WHAT TO WORK ON: Please output the rows from the line containing "Click the 8" up to and including the line containing "point(228,455)" as a JSON list of strings, one string per line, leaving out blank lines.

┄┄┄┄┄┄┄┄┄┄┄┄┄┄┄┄┄┄┄┄

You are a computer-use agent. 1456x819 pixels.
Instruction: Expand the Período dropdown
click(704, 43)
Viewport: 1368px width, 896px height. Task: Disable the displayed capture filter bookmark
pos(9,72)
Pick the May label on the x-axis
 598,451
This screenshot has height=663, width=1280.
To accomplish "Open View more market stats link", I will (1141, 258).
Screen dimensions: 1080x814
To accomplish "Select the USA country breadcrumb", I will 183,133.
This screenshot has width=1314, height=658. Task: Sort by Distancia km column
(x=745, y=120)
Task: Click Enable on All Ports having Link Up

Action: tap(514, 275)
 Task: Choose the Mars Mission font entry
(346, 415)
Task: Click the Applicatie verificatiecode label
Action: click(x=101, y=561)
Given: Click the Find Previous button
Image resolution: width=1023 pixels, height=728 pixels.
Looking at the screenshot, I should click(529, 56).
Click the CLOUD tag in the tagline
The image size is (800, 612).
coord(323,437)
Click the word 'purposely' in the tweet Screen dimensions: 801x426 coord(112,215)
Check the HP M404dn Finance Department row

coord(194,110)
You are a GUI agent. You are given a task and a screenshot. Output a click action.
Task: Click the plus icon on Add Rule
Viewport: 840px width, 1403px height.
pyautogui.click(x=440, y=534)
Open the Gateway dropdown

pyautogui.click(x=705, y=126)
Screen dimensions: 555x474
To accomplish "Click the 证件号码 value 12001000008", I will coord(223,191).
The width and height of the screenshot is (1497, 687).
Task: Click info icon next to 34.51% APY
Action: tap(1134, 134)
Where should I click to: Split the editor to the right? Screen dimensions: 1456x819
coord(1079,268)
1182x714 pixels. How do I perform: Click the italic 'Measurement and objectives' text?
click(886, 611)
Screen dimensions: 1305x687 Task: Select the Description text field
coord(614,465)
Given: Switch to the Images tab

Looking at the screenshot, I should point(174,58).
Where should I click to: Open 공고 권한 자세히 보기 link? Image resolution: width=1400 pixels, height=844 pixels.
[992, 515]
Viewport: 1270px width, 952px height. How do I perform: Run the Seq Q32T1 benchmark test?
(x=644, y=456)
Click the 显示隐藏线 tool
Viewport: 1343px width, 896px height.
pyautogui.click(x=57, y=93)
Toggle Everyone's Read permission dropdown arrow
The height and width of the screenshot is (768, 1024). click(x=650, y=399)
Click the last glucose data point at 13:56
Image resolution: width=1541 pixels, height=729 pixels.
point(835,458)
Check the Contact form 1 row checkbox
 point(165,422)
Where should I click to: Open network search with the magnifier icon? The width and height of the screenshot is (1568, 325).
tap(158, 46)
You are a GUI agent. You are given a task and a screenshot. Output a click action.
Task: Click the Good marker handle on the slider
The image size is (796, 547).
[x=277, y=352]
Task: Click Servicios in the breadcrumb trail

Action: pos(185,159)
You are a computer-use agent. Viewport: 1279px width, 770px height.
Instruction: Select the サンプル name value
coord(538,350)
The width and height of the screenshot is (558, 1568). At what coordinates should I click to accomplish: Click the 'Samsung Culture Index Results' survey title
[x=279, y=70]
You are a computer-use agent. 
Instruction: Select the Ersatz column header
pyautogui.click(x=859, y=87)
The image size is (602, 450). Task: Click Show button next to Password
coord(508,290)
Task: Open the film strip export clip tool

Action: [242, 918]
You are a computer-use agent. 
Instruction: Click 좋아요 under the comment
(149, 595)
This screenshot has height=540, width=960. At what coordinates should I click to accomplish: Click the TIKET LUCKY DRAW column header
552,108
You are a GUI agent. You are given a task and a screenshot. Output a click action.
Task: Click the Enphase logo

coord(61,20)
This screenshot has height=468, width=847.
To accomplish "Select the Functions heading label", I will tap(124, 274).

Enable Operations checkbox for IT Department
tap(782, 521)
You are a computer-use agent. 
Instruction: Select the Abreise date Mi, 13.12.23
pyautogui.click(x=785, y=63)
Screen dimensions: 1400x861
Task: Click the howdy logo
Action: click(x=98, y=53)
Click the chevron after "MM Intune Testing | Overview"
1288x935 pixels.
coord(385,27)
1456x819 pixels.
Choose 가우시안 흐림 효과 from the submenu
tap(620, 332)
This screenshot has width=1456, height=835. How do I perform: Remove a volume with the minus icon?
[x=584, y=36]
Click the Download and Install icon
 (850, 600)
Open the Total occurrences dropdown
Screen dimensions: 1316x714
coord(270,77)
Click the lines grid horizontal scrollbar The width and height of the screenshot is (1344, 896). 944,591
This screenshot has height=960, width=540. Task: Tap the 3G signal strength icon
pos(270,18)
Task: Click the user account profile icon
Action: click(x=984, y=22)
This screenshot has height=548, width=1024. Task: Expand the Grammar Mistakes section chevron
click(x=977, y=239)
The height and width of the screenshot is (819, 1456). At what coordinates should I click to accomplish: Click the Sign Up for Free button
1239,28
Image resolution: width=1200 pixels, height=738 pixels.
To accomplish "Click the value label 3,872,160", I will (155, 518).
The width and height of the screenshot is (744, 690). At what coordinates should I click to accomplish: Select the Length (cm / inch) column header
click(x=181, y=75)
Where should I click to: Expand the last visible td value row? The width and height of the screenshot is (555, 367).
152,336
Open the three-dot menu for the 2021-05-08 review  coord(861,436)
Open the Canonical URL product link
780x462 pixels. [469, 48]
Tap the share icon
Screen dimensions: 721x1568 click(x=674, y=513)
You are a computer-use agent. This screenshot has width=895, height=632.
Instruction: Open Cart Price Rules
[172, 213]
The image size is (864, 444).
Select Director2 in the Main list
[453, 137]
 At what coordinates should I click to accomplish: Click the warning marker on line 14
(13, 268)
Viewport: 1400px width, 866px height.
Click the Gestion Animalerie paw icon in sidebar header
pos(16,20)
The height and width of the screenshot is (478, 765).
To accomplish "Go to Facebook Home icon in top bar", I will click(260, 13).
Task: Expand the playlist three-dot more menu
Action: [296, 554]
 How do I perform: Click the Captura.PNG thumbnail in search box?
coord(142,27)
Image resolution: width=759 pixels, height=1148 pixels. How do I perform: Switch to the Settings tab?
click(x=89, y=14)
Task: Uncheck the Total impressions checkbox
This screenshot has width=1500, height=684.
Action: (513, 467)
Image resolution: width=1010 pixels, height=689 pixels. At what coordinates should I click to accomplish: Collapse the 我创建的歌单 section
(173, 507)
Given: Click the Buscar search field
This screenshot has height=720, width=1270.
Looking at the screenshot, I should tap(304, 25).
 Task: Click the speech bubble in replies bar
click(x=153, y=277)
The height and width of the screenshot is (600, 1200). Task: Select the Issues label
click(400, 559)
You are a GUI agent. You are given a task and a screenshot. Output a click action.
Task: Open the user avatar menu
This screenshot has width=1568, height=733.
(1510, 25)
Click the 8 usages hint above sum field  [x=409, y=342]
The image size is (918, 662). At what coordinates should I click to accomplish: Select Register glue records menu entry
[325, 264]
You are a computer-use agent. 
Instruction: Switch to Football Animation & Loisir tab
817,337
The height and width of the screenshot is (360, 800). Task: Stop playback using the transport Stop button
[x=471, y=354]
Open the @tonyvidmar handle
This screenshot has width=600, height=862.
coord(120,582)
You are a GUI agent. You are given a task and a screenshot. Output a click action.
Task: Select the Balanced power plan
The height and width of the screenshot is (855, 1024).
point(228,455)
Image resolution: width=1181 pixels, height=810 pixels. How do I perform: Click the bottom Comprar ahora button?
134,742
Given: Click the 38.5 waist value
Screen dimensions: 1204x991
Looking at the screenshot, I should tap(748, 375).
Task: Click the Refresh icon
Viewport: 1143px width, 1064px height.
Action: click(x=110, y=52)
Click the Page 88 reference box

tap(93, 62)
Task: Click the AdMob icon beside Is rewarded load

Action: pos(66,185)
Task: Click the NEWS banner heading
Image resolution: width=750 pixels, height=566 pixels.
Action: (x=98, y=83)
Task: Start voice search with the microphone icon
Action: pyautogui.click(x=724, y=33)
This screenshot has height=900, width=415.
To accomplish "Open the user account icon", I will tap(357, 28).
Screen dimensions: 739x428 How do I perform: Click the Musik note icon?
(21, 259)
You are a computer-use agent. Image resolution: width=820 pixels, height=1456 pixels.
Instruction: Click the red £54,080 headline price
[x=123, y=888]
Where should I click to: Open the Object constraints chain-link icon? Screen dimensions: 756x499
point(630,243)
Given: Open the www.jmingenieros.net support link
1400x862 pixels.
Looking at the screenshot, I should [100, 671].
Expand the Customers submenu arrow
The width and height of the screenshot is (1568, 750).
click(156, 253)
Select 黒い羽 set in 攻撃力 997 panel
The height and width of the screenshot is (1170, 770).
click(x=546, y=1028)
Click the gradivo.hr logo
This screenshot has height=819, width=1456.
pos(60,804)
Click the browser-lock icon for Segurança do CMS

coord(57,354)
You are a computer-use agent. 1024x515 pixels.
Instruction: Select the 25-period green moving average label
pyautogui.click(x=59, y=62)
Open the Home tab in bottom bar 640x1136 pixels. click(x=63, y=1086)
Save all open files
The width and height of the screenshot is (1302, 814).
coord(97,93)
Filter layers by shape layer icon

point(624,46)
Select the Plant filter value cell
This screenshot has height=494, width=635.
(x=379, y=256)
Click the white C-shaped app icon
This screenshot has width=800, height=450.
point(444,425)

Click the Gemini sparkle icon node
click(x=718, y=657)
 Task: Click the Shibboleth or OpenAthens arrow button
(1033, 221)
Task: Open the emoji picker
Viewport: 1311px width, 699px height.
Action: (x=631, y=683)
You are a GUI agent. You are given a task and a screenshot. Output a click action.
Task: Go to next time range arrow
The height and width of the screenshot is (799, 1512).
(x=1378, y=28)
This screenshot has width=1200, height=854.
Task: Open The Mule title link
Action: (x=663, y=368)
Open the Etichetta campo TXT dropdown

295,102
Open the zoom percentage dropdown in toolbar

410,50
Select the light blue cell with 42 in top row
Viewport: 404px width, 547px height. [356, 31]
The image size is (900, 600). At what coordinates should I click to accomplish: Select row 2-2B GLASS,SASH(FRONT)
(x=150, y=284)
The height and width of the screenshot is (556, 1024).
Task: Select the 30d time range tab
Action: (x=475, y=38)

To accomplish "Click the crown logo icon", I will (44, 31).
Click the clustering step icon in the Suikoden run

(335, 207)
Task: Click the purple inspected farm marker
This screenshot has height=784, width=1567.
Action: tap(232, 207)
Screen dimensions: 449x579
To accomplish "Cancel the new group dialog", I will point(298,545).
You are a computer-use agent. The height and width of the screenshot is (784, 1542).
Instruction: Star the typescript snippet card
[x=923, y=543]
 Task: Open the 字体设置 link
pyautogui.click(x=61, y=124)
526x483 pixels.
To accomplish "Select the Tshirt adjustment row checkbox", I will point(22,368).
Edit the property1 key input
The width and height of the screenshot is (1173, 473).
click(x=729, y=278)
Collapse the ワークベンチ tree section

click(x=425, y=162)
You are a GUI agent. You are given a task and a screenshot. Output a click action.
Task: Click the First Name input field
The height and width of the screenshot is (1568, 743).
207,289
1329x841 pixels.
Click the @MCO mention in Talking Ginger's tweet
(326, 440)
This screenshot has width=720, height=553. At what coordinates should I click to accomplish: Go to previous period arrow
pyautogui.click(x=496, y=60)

┄┄┄┄┄┄┄┄┄┄┄┄┄┄┄┄┄┄┄┄

THE COMPLETED TASK:
[
  "Click the 8 usages hint above sum field  [x=409, y=342]",
  "The image size is (918, 662). At what coordinates should I click to accomplish: Select Register glue records menu entry",
  "[325, 264]",
  "You are a computer-use agent. ",
  "Instruction: Switch to Football Animation & Loisir tab",
  "817,337",
  "The height and width of the screenshot is (360, 800). Task: Stop playback using the transport Stop button",
  "[x=471, y=354]",
  "Open the @tonyvidmar handle",
  "This screenshot has width=600, height=862.",
  "coord(120,582)",
  "You are a GUI agent. You are given a task and a screenshot. Output a click action.",
  "Task: Select the Balanced power plan",
  "The height and width of the screenshot is (855, 1024).",
  "point(228,455)"
]